Task requirements — Below are some records; output all of them exactly as they read.
= Beginning of Section =
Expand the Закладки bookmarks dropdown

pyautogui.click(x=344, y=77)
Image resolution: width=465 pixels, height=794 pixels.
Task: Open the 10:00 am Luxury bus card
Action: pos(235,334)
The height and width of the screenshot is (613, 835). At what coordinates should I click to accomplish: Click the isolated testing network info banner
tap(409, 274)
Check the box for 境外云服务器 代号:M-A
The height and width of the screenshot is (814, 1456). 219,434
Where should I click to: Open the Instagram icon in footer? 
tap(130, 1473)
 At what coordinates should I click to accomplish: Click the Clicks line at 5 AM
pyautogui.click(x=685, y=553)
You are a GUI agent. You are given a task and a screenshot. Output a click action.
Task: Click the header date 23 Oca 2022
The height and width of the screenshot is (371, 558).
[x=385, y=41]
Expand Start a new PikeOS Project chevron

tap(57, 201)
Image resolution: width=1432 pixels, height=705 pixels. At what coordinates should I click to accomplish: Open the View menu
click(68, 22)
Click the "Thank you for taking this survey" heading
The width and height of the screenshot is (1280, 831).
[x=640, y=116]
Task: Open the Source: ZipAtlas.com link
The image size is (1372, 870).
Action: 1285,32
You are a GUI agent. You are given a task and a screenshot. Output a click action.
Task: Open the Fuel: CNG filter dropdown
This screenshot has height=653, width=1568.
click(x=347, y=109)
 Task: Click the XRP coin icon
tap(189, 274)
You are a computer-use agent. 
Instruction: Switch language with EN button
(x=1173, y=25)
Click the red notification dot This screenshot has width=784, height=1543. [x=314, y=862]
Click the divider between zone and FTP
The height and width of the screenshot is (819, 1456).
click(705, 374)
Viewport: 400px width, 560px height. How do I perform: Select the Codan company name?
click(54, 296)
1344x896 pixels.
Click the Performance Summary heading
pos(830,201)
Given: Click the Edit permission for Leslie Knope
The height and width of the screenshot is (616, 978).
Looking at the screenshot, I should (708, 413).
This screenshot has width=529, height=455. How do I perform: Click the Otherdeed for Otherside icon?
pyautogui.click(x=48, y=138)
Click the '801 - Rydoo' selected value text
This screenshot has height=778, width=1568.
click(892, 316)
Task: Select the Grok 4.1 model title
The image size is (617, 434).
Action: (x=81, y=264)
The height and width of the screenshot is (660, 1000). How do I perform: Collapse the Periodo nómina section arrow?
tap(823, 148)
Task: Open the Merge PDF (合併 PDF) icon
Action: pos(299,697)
= End of Section =
Exercise solution —
Expand the Закладки bookmarks dropdown

pyautogui.click(x=344, y=77)
Image resolution: width=465 pixels, height=794 pixels.
Task: Open the 10:00 am Luxury bus card
Action: pos(235,334)
The height and width of the screenshot is (613, 835). At what coordinates should I click to accomplish: Click the isolated testing network info banner
tap(409, 274)
Check the box for 境外云服务器 代号:M-A
The height and width of the screenshot is (814, 1456). 219,434
Where should I click to: Open the Instagram icon in footer? 
tap(130, 1473)
 At what coordinates should I click to accomplish: Click the Clicks line at 5 AM
pyautogui.click(x=685, y=553)
You are a GUI agent. You are given a task and a screenshot. Output a click action.
Task: Click the header date 23 Oca 2022
The height and width of the screenshot is (371, 558).
[x=385, y=41]
Expand Start a new PikeOS Project chevron

tap(57, 201)
Image resolution: width=1432 pixels, height=705 pixels. At what coordinates should I click to accomplish: Open the View menu
click(68, 22)
Click the "Thank you for taking this survey" heading
The width and height of the screenshot is (1280, 831).
[x=640, y=116]
Task: Open the Source: ZipAtlas.com link
The image size is (1372, 870).
Action: 1285,32
You are a GUI agent. You are given a task and a screenshot. Output a click action.
Task: Open the Fuel: CNG filter dropdown
This screenshot has height=653, width=1568.
click(x=347, y=109)
 Task: Click the XRP coin icon
tap(189, 274)
You are a computer-use agent. 
Instruction: Switch language with EN button
(x=1173, y=25)
Click the red notification dot This screenshot has width=784, height=1543. [x=314, y=862]
Click the divider between zone and FTP
The height and width of the screenshot is (819, 1456).
click(705, 374)
Viewport: 400px width, 560px height. How do I perform: Select the Codan company name?
click(54, 296)
1344x896 pixels.
Click the Performance Summary heading
pos(830,201)
Given: Click the Edit permission for Leslie Knope
The height and width of the screenshot is (616, 978).
Looking at the screenshot, I should (708, 413).
This screenshot has width=529, height=455. How do I perform: Click the Otherdeed for Otherside icon?
pyautogui.click(x=48, y=138)
Click the '801 - Rydoo' selected value text
This screenshot has height=778, width=1568.
click(892, 316)
Task: Select the Grok 4.1 model title
The image size is (617, 434).
Action: (x=81, y=264)
The height and width of the screenshot is (660, 1000). How do I perform: Collapse the Periodo nómina section arrow?
tap(823, 148)
Task: Open the Merge PDF (合併 PDF) icon
Action: pos(299,697)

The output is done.